Confirmed, after applying those 2 patches to 1.12 - the files get deleted, and the tool terminated on completion, but unicode decoding issue remains as you say. Would it be possible to share an ETA for when the fix would be available?
Hi @alxcnt
So, it turns out the unicode issue is not a bug, but a feature of the way in which data is written to a Kinesis Data Stream.
neptune-export uses the Kinesis Producer Library to write to Kinesis, and by default, records are aggregated before being written to the stream. This means that the client must deaggregate the records before processing them.
In Python you can use the record deaggregation module from the Kinesis Aggregation/Deaggregation Modules for Python to deaggregate records.
I've also submitted a PR that adds a "disableStreamAggregation":true
option to the command parameters: https://github.com/aws/neptune-export/pull/15
Hello @iansrobinson, thanks tracking this down!
With 3 patches on top of the 1.12
I was able to stream the records and read them back using the simple python consumer(used the disableStreamAggregation
option, and didn't change the reading code).
This is awesome news, looking forward to PR to be merged and separate cluster authorisation credential option to be supported. Thank you again for this.

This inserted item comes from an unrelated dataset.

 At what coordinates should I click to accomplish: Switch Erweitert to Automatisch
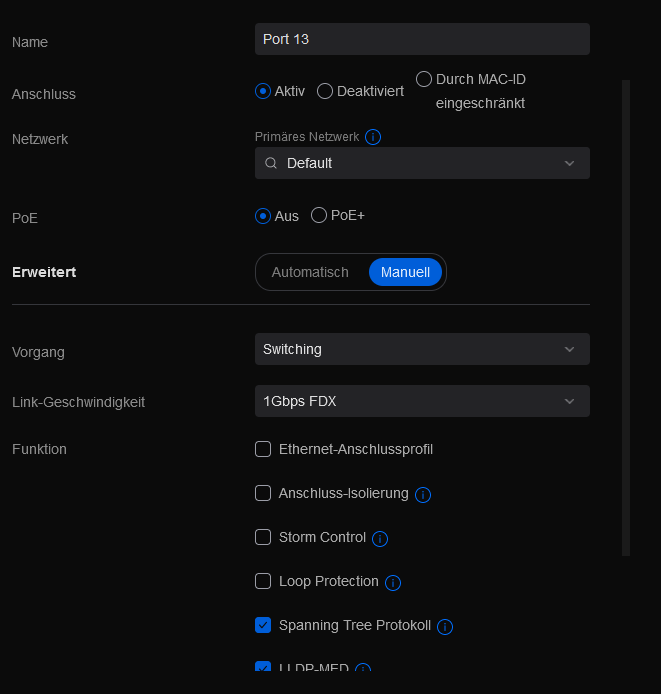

We're using neptune-export tool for graph data export and encountered the following problem:
the rows in the resulting files look fine, one per line and no unexpectedly terminated lines or garbage at the file's end(last line)
HOWEVER:
the data gets sent to the stream but if you examine the files in the export dir which the kinesis producer is tailing during the export you'll see the rows separated by '[' chars sometimes and also last line will not be completely written as if the output was abruptly terminated in the middle.
While reading from the kinesis stream data was written to you'll encounter byte sequences which are not utf-8 decodable and you'll fail to read the data.
Could you please take a look at it? It'd also be nice to have an option to turn off file-system writes completely (no buffering to export dir, just stream to kinesis directly).